[PATCH v2] STM32 lwIP addition and CMake support

Chris Johns chrisj at rtems.org
Wed Apr 28 00:45:07 UTC 2021


On 28/4/21 2:58 am, Robin Müller wrote:
> Okay, I can understand that you'd like to have one build system only. We had the
> same issue with a former Makefile build system and the new CMake system and
> decided to make the former system obsolete> because maintaining both of them would be too much work
For RTEMS what we use has been selected for a range of important reasons and the
rtems-central repo and the qual work highlights the importance of those
decisions. Waf is a python framework for building software and in rtems.git our
build system support is written in a clearly defined portable language with
power helper libraries. We can run code formatters on our build system, have
unit tests and there is even source level debuggers. We treat the build system
like any other piece of code we have.

> First thing I  can do is that I split up the patch and extract the CMake
> specific files. Concerning a clean solution to allow users to use CMake without
> introducing files like CMakeLists.txt,
> I am not sure right now. Extracting the information required by CMake would
> again require scripts to export source files and include paths.
> The simplest solution would still be a CMakeLists.txt file in the root here
> which simply sets source files and include paths in the parent scope.
> which would again be another form of maintenance burden because it still needs
> to figure out which port sources to add etc.

What about scons, meson, or a plain Makefile for those who just want to use
make, then there is GNU make and BSD make, the list is large? Do we open the
repo up so all build systems are welcome? I think we would have to so we are not
picking favourites.

Who tests these build system files when the package is released? As the person
who releases RTEMS I do not have the time or capability to do this.

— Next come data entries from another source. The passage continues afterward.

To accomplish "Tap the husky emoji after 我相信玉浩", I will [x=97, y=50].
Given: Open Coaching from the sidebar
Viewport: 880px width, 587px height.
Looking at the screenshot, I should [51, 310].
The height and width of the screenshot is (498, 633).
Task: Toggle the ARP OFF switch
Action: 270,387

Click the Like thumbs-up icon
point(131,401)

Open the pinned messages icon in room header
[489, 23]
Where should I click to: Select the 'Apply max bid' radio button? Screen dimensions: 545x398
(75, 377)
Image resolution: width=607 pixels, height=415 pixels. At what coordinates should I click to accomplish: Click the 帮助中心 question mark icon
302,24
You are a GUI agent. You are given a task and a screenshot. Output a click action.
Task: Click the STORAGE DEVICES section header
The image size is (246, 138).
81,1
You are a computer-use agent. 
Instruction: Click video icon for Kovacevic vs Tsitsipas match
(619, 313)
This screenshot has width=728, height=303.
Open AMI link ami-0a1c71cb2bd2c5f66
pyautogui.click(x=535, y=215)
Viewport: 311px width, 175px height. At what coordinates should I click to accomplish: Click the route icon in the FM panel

> The rtems-cmake support is able to live without CMakeLists.txt files in RTEMS
> because the BSP is already compiled at that point. Doing something similar
> would require a similar process like done in the BSP where rtems-lwip is
> compiled as a static library for a specific BSP,
> installed somewhere and then an application can link against it while also
> including the headers.

I welcome the idea of rtems-cmake to grow a community of those using cmake to
build RTEMS applications. It is great to see this happening.

> For the RTEMS BSP this is done through provided PKG Config files. It just seems
> like a lot of effort for a comparatively small library.
> Maybe someone has a better idea?

I do not have a better solution than PKG config. Most build systems provide
support so it should be something that can be accommodated.

> I am also not sure if users who are used to CMake would not just do the same
> thing I did if there are no CMakeLists.txt files present and the
> library/repository is simple enough:

I would discourage this and maybe not for the reasons you may be thinking of.
The repo is new and is it is exciting there is work happening on it but in time
it will become stable and it will be released with RTEMS and this puts it in the
same configuration management basket as the BSP (kernel) and tools. The RSB can
build it in a controlled way with reports and you just access it like the BSP.

> Add those themselves in the project root or throughout the repository fork
> structure. But it's your call of course. Maybe some more (user) opinions would
> help as well.

I see rtems-cmake providing that role, thank you for it. We have learnt the hard
way over a few decades to be mindful when adding these things. Strong portable
eco-system level interfaces are our focus.